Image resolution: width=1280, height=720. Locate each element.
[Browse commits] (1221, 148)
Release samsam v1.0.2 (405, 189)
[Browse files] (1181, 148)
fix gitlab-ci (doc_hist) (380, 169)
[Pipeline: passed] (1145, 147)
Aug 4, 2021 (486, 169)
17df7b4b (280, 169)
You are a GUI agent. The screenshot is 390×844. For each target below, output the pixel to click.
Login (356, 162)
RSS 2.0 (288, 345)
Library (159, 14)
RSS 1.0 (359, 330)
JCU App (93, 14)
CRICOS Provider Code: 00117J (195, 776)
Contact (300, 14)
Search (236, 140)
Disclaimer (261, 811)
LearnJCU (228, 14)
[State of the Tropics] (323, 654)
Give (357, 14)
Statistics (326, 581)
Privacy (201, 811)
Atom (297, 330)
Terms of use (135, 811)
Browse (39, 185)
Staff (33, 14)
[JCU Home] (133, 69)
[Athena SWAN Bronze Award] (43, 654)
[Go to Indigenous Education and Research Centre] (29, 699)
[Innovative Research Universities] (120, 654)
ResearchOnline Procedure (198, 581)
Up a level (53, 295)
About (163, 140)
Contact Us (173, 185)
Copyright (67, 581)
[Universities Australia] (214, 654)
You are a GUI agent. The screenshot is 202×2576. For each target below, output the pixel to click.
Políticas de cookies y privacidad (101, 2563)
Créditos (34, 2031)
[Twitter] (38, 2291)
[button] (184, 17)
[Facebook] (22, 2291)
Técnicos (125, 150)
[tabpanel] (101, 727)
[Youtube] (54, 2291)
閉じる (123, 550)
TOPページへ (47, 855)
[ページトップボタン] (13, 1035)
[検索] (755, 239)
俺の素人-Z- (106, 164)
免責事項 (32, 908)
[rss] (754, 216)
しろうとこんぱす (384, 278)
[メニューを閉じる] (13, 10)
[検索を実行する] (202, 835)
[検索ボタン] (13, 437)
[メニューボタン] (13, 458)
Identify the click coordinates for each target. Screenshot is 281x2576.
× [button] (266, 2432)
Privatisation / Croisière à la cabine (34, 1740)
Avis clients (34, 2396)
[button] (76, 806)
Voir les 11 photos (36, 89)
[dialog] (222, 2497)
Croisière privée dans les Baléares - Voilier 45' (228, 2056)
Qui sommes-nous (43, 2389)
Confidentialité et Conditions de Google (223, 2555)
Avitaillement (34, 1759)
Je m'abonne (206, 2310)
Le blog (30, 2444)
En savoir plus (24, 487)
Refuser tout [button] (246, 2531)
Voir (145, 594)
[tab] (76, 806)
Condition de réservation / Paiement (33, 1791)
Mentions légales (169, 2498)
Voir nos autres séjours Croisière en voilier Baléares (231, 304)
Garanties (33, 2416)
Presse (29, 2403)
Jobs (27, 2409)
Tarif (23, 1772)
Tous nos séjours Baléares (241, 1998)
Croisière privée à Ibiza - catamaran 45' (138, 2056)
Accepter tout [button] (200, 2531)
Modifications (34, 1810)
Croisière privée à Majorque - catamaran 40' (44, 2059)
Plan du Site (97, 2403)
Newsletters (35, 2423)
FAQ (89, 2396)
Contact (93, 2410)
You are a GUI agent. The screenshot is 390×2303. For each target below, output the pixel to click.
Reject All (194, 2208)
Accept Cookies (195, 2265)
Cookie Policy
━━━━━━━━━━━━━━━━━━━━
• **The task**: Taking the entries above, write out exactly the lines starting with the line containing "[Universities Australia] (214, 654)" and going on through the line containing "Confidentialité et Conditions", both included, and nothing else.

• **Answer area**:
[Universities Australia] (214, 654)
You are a GUI agent. The screenshot is 202×2576. For each target below, output the pixel to click.
Políticas de cookies y privacidad (101, 2563)
Créditos (34, 2031)
[Twitter] (38, 2291)
[button] (184, 17)
[Facebook] (22, 2291)
Técnicos (125, 150)
[tabpanel] (101, 727)
[Youtube] (54, 2291)
閉じる (123, 550)
TOPページへ (47, 855)
[ページトップボタン] (13, 1035)
[検索] (755, 239)
俺の素人-Z- (106, 164)
免責事項 (32, 908)
[rss] (754, 216)
しろうとこんぱす (384, 278)
[メニューを閉じる] (13, 10)
[検索を実行する] (202, 835)
[検索ボタン] (13, 437)
[メニューボタン] (13, 458)
Identify the click coordinates for each target. Screenshot is 281x2576.
× [button] (266, 2432)
Privatisation / Croisière à la cabine (34, 1740)
Avis clients (34, 2396)
[button] (76, 806)
Voir les 11 photos (36, 89)
[dialog] (222, 2497)
Croisière privée dans les Baléares - Voilier 45' (228, 2056)
Qui sommes-nous (43, 2389)
Confidentialité et Conditions de Google (223, 2555)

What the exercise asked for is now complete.